Career politician shares experiences from the Capitol


Levko Karmazyn | Staff Photographer

Former congressman Charles Dent speaks about his time in the House of Representatives at Monday evening’s “American Politics in the New World Order” event.

By Neena Hagen, Senior Staff Writer

With its rust-belt roots, flourishing corporate sector and robust student population, Pittsburgh’s diversity has made it a popular stop for politicians on the campaign trail.

But Charles Dent, a former U.S. congressman and career politician, didn’t come to Pitt to rattle off political sound bites.
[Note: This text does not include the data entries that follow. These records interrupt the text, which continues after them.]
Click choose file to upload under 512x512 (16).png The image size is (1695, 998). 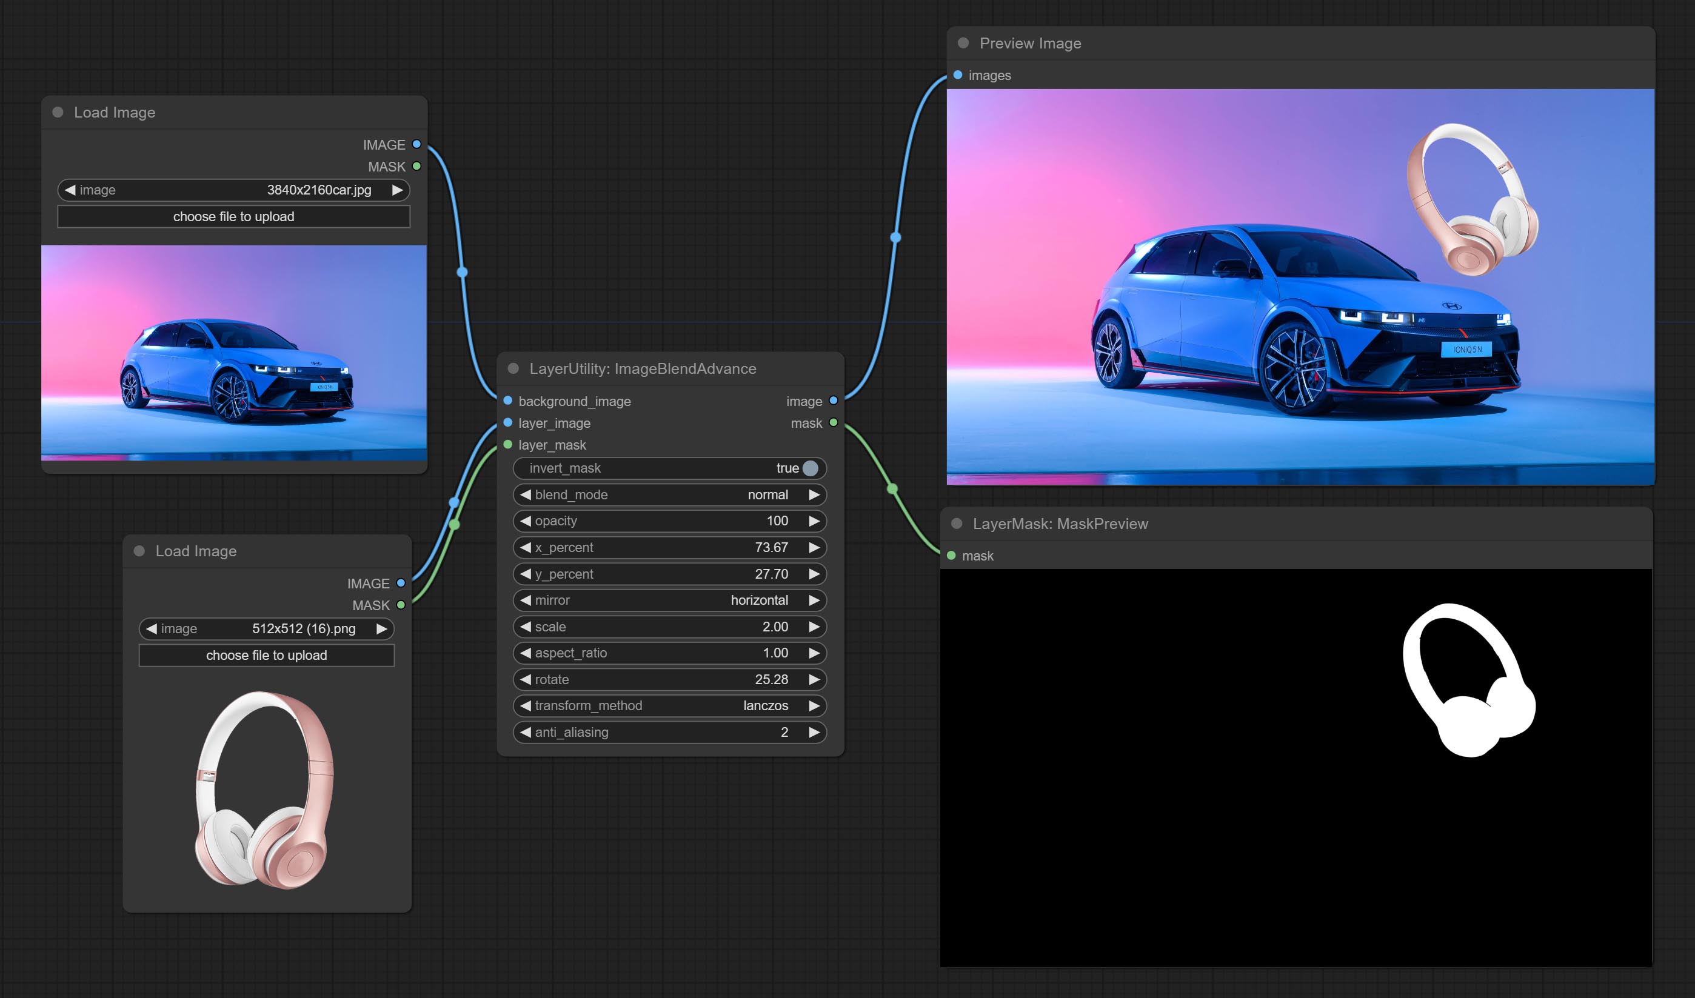[x=266, y=655]

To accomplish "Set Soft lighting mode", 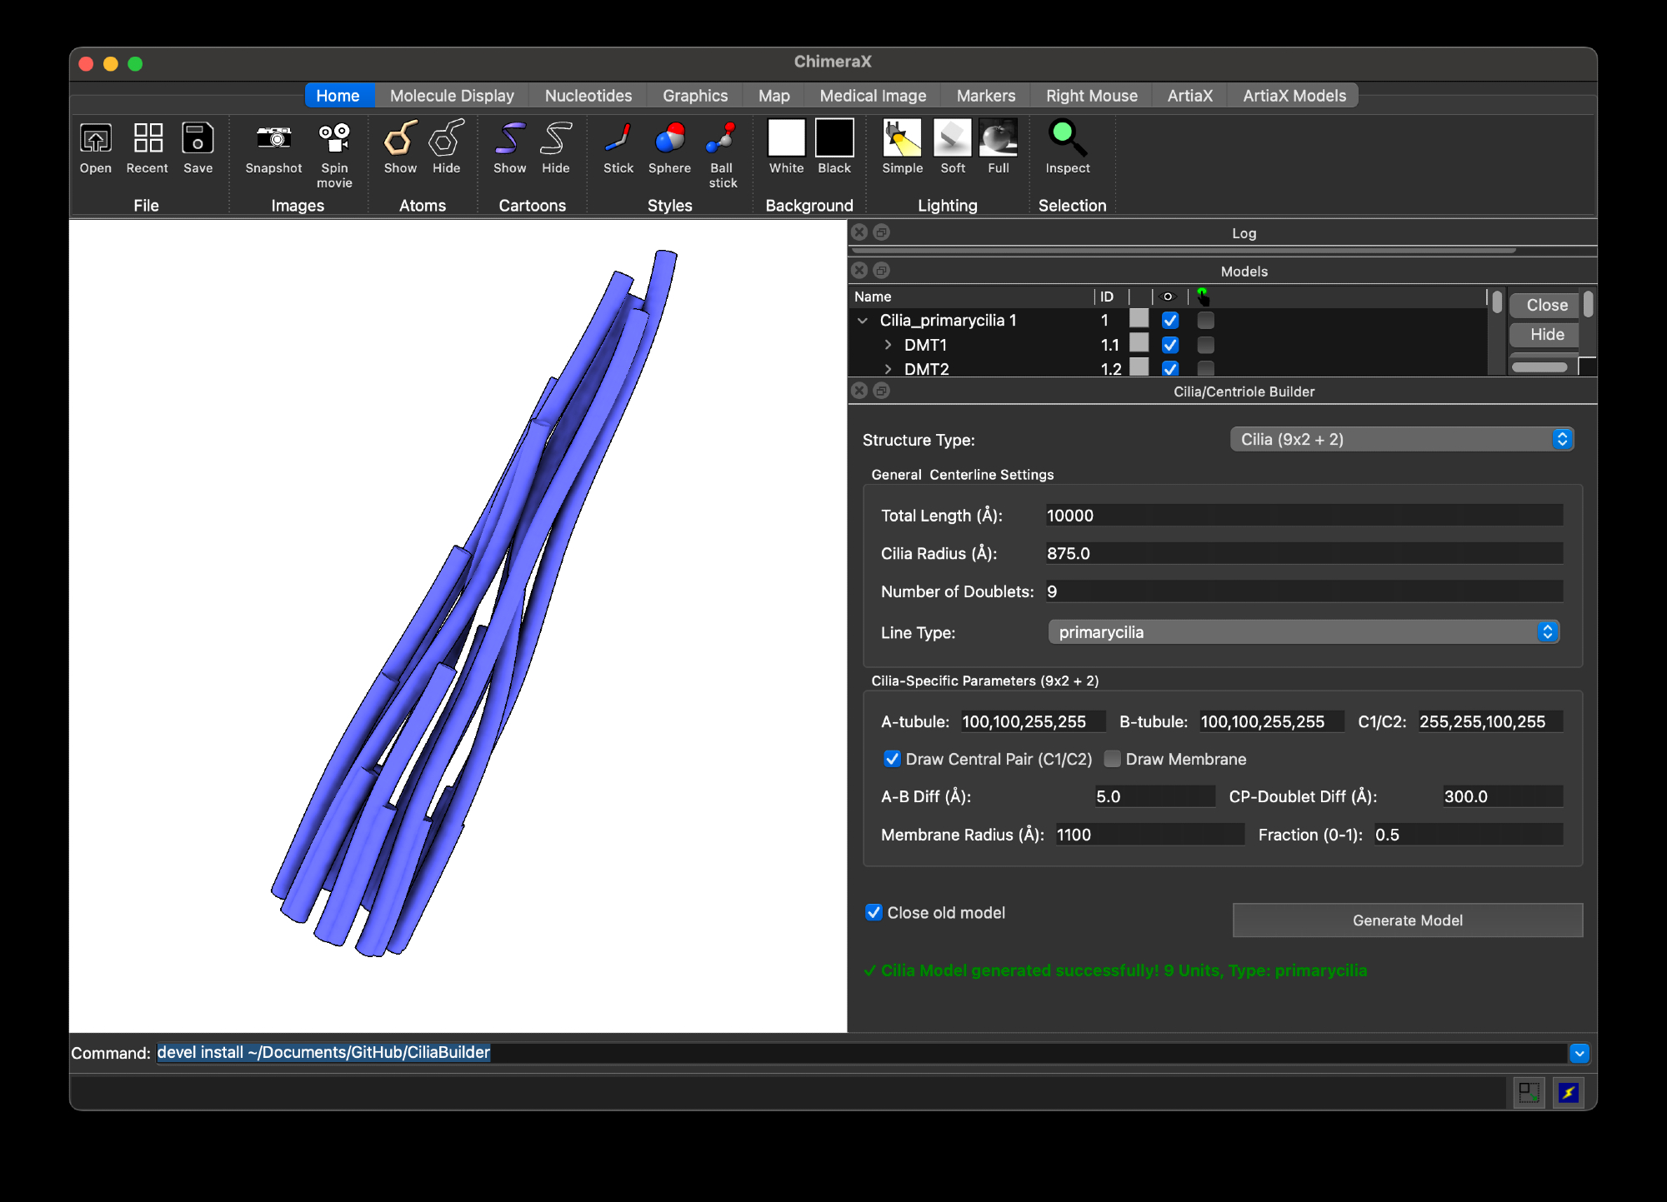I will click(952, 139).
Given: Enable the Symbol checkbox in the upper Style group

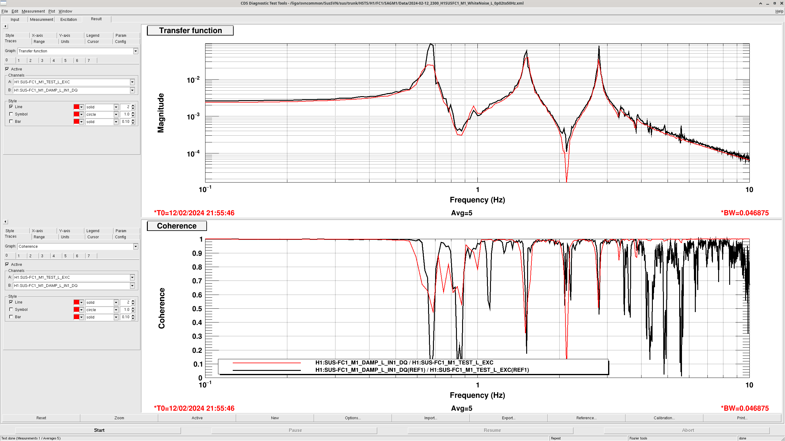Looking at the screenshot, I should tap(11, 114).
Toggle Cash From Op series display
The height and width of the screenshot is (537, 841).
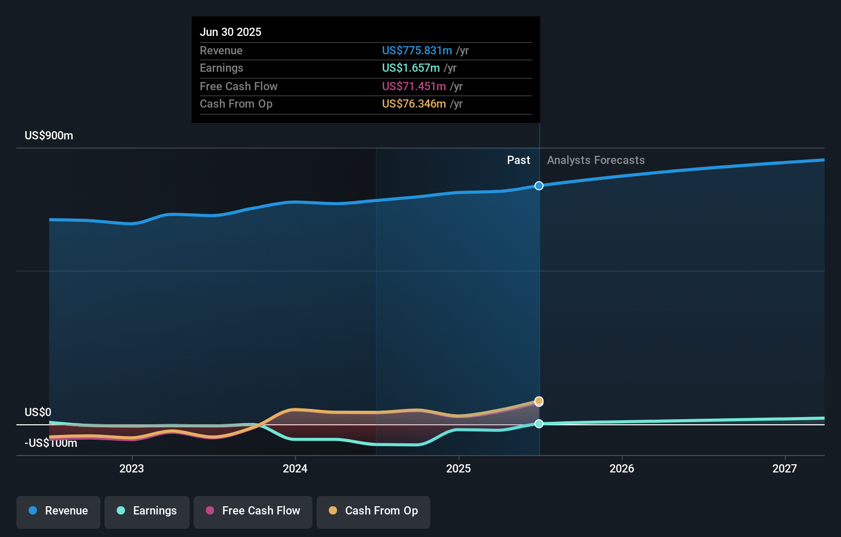click(373, 511)
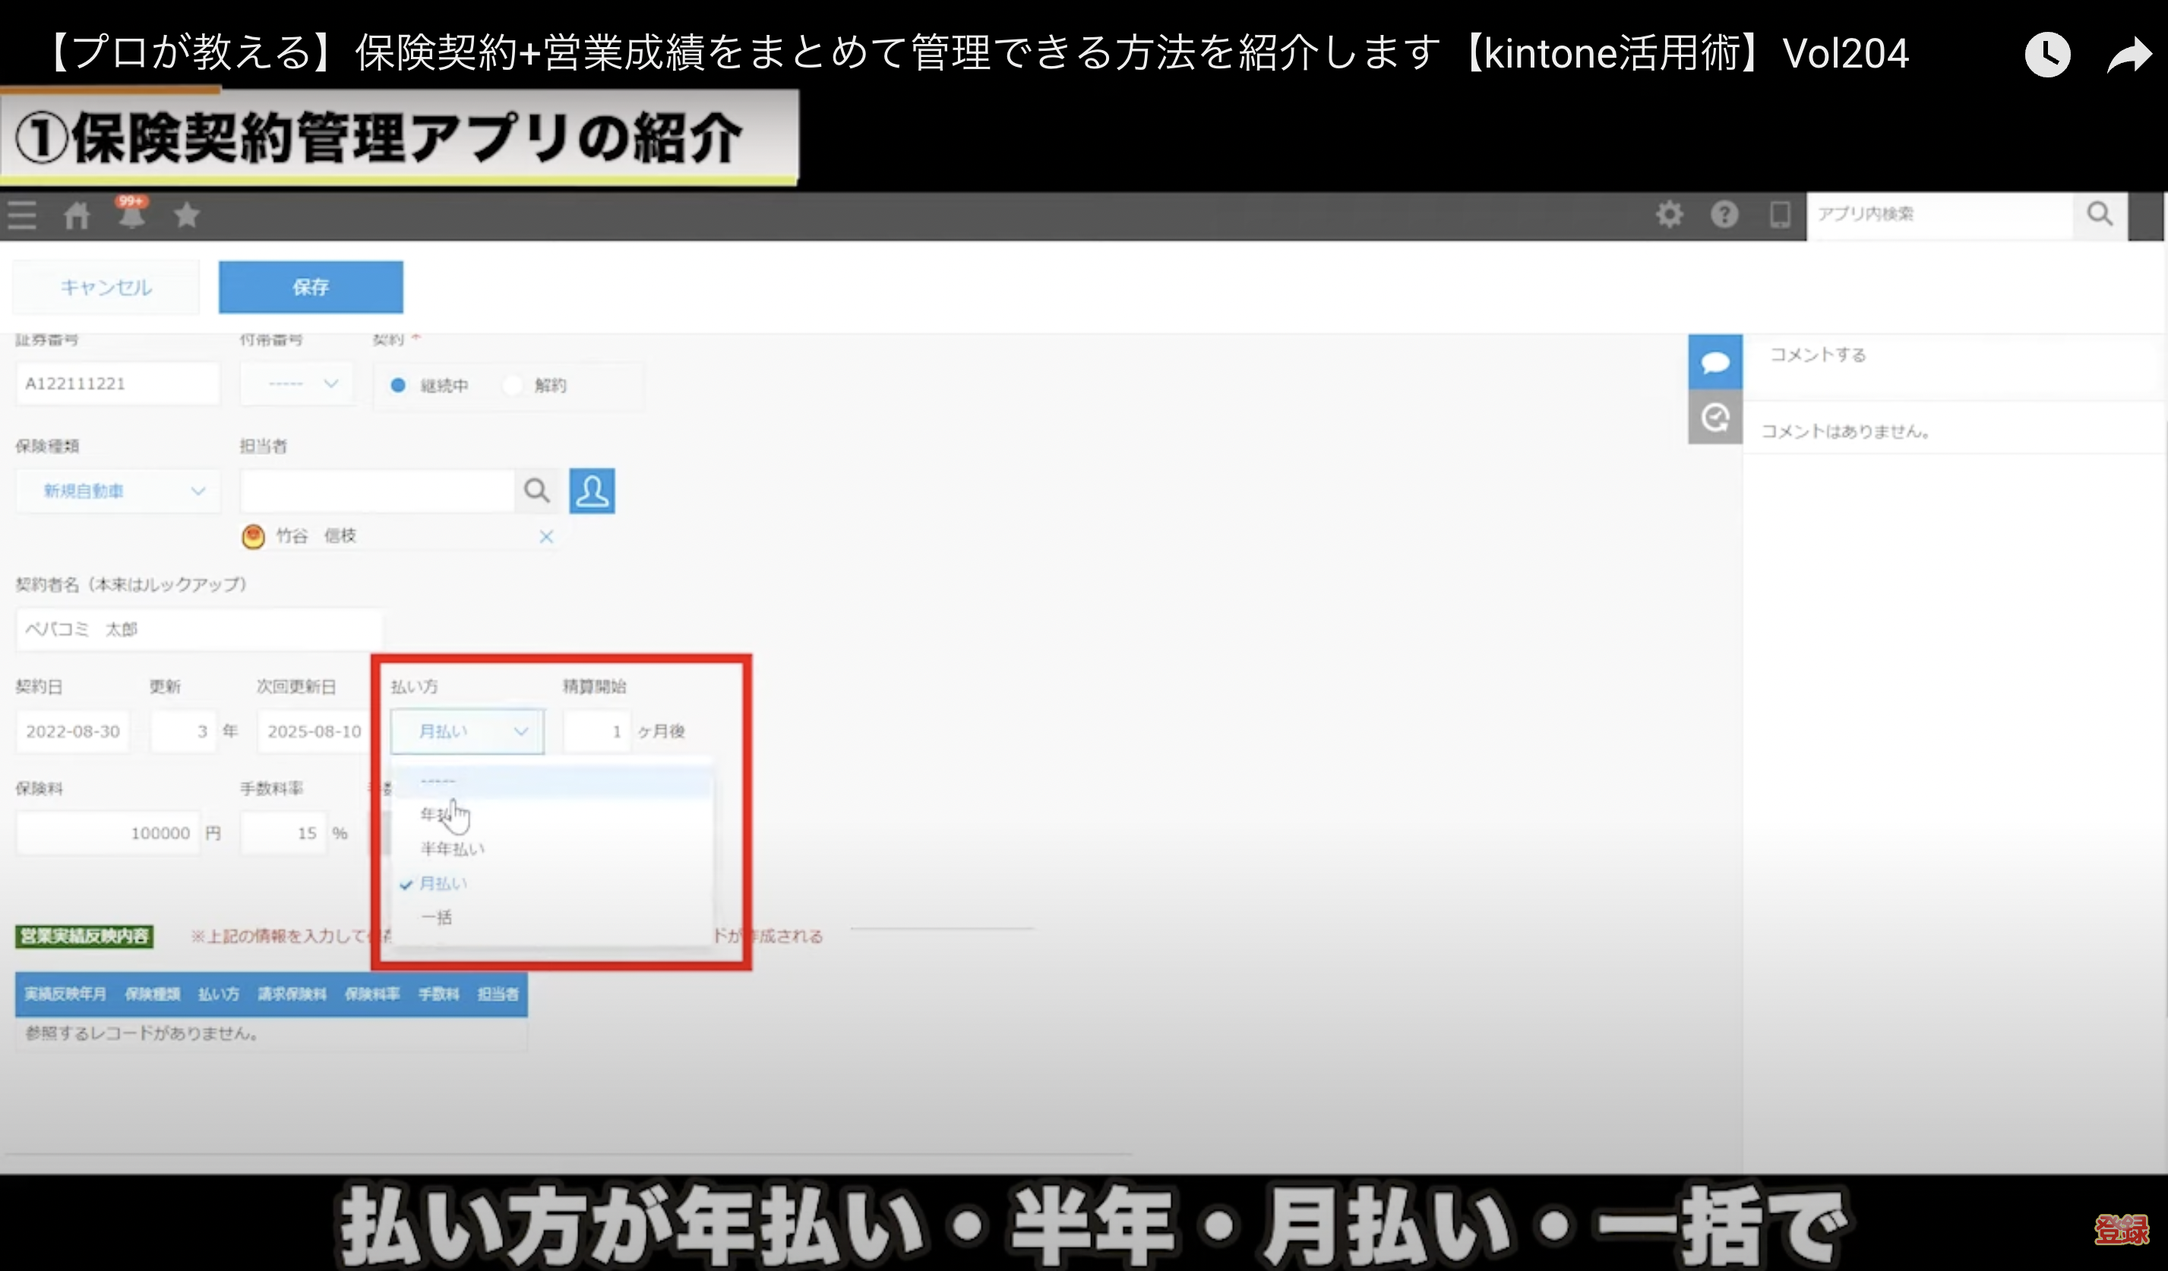Choose 一括 from the dropdown list
Image resolution: width=2168 pixels, height=1271 pixels.
tap(436, 918)
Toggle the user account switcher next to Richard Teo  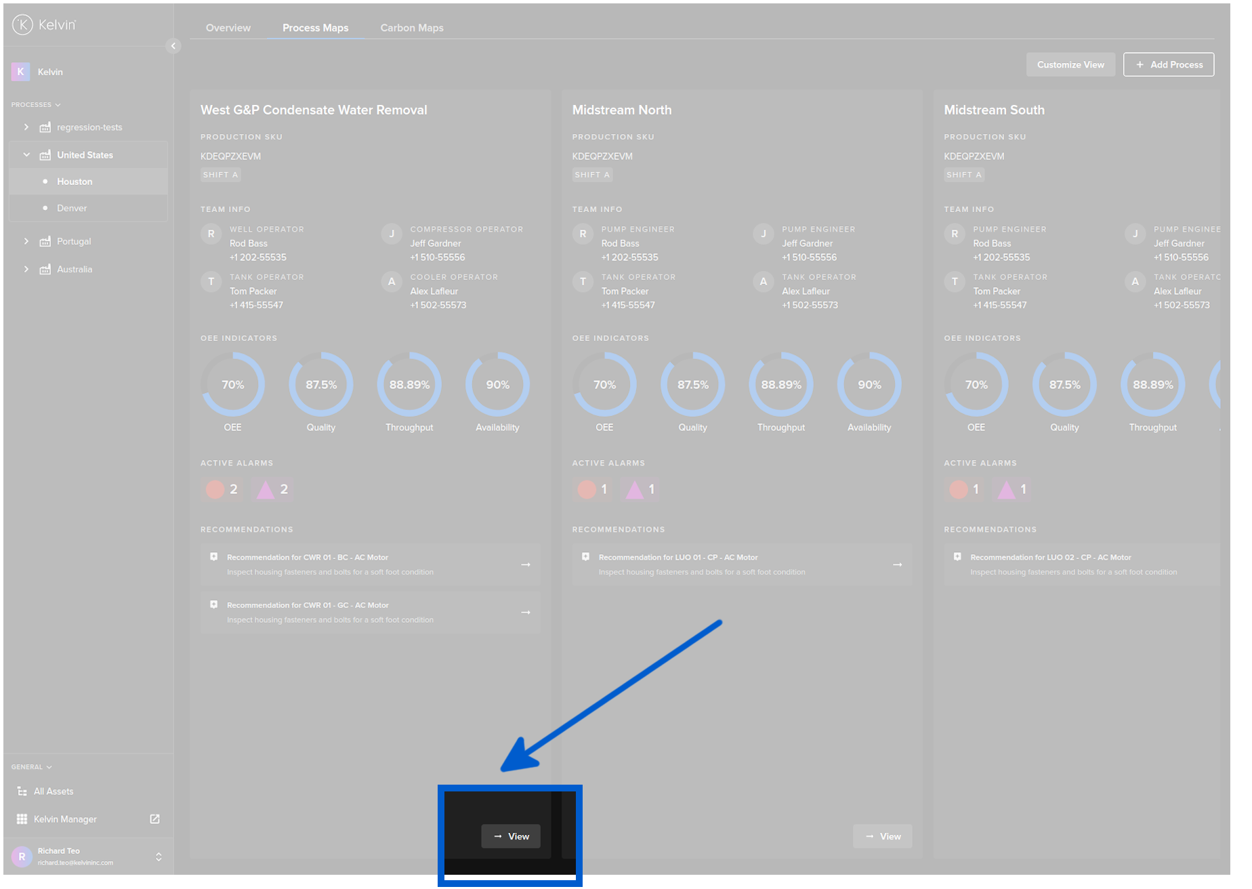point(159,856)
Instead, he shared 28 years worth of stories from the heart of America’s highest ranking political circles to the nearly 200 people who packed Ballroom B of the University Club Monday night.

Since day one of Dent’s political career in 1991, when he was elected to the Pennsylvania House of Representatives to represent his hometown of Allentown as a Republican, he said he’s tried to cultivate an image as a pragmatist and a moderate, which former Pitt Chancellor Mark Nordenberg acknowledged in his opening remarks.

“Raging moderates … as many have described Charlie Dent … is a term that might be viewed as critical by some in this current take-no-prisoners political environment, but it has a great deal of appeal for the rest of us,” Nordenberg said.

Dent said he came to Pitt to tell a more intimate story of the political drama most Americans can only view on their TV screens. He shared tales of stressful and lighthearted moments with presidents and spoke about his most grueling days on the House floor, before fielding questions from audience members about today’s hot-button political issues.

After being elected to the U.S. Congress in 2004, Dent co-chaired the Tuesday Group, a caucus of moderate Republicans dedicated to promoting fiscal responsibility, personal independence and a strong national defense. He also has fond memories of chairing the ethics committee for two years, a committee he said set the standard for practical decision-making in Congress.

“Most committees are either majority Republican or majority Democrat — not the ethics committee,” Dent said. “We made every decision on a consensus basis … because it simply feels unethical to compromise on values.”

As a pragmatist, Dent said he valued a confrontational approach to politics. Instead of arguing endlessly on the House floor, it’s important to communicate issues with top officials, he explained, launching into a story about negotiating with then-President George W. Bush during the Iraq War.

“The war wasn’t going well. It was clear that we’d bitten off more than we could chew and we needed to … re-evaluate our military strategy,” Dent said. “I stood in the Oval Office with President George W. Bush, Condoleezza Rice and about a dozen other elected officials and cabinet members and we had a candid conversation … The next night, it was all over the news.”

Dent said he’d like all political negotiations to be that simple, but American politics — especially at the national level and increasingly at the state level — has become more polarized than ever.

“I noticed [when I was elected in 1991] that Harrisburg could be painfully pragmatic — it often felt like there was nothing we couldn’t compromise on. Washington, on the other hand, was all about messaging. Politicians made a lot of empty speeches just to score political points … It was excruciatingly ideological … Unfortunately, now, Harrisburg looks a lot more like Washington,” Dent said.

This failure to compromise on the most basic issues — “a never-ending circuit of firing squads,” as Dent put it — was one of the main causes of the 2013 government shutdown, which Dent said was one of the most “futile and stupid” exercises in government history, until the most recent shutdown under the Trump administration.

Dent resigned in May of 2018 during the Trump administration, but he’s still involved with politics as a frequent commentator on CNN. He said he’s concerned about the direction the country’s headed.

“Donald Trump is not the first president to abuse executive governance. Since FDR’s administration, presidents on both sides have exercised more authority … but Trump’s disregard for the Constitution is perhaps the most concerning example I’ve seen,” he said.

According to Dent, Trump’s continued push for a border wall seems like a fruitless endeavor — and it’s not the most pressing emergency the American people should be concerned about.

“The only emergency there is the assault on Article I of the Constitution. First of all, if you’re gonna declare an emergency, the proposed solution has to actually fix the emergency,” Dent said. “A wall does nothing to change the fact that families and children from Mexico are displaced and have nowhere else to go.”

But despite painting a bleak picture of the current administration, first-year politics and philosophy major Tyler Viljaste, who went to lunch with Dent that afternoon, said Dent offered hope to younger generations.

“He did say it’s really hard to be a centrist and moderate in these times, but he wants good people to enter politics and fight for important causes instead of pushing party lines,” Viljaste said. “That’s something I think young people who want to see progress in their government can really resonate with.”

Nordenberg echoed Viljaste’s point, calling for more leaders in government who don’t view “compromise as a dirty word.”

“We look for leaders who do not consider people of the opposing political party enemies … who consistently seek common ground,” Nordenberg said. “We want leaders to represent those who have actually put them in office.”